Study: Android Apps Not as Profitable as iPhone Apps
- By Keith Ward
- June 2, 2011
According to a new study, developers writing apps for Android devices face an uphill climb to make money from their efforts despite the platform's unparalleled growth.
Mobile app research company Distimo reports that 20 percent of all free apps and 80 percent of all paid apps in the Google Android Market have been downloaded fewer than 100 times, worldwide, to date. About 52 percent of free apps have been downloaded fewer than 1,000 times.
There are also very few free Android apps that are heavily downloaded. The report states that 5.6 percent of free apps have been downloaded between 50,000 - 500,000 times, and just 1 percent have been downloaded more than half a million times.
The news is even bleaker for paid apps. Only about a tenth of one percent of paid apps have been downloaded more than 50,000 times, and about 5 percent have seen between 1,000 - 50,000 downloads. "These figures reveal how challenging it is for Android developers to monetize applications in the Google Android Market using a one-off fee monetization model," the report concludes.
The study surmises that since most developers aren't making money from app sales, they're mining the advertising route to monetize their products. The uber-popular Angry Birds is used as an example. All versions of Angry Birds in the Android Market, says Distimo, are free and feature ads. By contrast, the versions of Angry Birds available on Apple's iOS platform -- including the iPhone and iPad -- are paid apps sporting "far fewer ads."
That continues to be Apple's great strength in the developer community -- it's simply easier to make money developing for iOS than Android. For example, six paid apps from Apple's App Store have generated more than 500,000 downloads in March and April just from the U.S. store. For Android, just two paid apps have exceeded 500,000 downloads total, including worldwide sales.
Those trends hold true for the mobile development genre with the most money-making potential: games.

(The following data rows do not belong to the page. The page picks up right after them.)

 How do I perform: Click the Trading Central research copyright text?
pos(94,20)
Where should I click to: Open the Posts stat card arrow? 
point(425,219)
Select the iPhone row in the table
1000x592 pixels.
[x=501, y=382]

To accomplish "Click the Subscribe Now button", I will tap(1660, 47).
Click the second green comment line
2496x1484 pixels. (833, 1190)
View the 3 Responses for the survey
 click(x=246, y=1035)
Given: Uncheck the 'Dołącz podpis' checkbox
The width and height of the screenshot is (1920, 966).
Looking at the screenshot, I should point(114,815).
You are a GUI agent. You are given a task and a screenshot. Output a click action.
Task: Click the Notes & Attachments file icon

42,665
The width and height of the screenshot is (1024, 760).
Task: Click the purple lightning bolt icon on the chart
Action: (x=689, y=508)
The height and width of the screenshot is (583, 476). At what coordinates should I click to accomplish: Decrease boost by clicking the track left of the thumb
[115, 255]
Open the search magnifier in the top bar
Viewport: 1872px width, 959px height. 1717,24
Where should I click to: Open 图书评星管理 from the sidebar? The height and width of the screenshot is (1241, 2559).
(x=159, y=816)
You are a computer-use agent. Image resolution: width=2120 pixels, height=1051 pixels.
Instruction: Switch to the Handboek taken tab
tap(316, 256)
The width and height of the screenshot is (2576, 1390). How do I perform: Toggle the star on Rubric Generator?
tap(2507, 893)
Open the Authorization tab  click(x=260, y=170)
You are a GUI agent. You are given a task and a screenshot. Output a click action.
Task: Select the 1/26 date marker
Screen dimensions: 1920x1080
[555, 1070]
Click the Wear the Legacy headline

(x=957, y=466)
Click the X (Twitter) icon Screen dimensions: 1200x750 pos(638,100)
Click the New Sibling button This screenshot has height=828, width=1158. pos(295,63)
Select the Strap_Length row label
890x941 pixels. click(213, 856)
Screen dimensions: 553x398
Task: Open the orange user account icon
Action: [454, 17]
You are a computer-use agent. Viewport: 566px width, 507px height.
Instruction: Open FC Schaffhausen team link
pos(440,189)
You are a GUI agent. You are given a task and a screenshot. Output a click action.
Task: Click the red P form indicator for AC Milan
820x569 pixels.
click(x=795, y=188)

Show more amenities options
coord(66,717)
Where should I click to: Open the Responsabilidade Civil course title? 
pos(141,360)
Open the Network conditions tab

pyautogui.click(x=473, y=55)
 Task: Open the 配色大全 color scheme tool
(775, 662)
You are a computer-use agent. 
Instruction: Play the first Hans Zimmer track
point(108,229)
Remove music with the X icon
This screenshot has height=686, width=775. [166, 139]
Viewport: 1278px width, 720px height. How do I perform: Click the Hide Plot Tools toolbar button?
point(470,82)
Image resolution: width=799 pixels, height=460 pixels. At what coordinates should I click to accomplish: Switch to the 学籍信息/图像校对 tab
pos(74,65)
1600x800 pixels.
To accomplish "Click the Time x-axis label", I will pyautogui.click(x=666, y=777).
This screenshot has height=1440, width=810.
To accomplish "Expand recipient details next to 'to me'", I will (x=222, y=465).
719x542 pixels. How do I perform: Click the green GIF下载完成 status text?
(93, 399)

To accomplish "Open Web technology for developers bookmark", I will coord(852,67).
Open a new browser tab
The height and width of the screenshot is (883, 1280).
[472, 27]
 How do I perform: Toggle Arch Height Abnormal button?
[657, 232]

In the same two-month period studied, 10 iOS games got more than 250,000 downloads from the U.S. Compare that with Android Market, which has five games with at least 250,000 downloads total; as in the previous example, those are worldwide figures that span the lifetime of the Android Market, not just two months.
Google, however, is continuing to add ways to increase its developers' profitability, chiefly by making it easier for users to pay. For instance, in-app billing was added March 29, and Direct Carrier Billing launched on April 13.
Another factor in the equation is that iPhone users skew older and more affluent than Android users. The large range of Android models and price points means more buyers, but those buyers are much more likely to download free apps.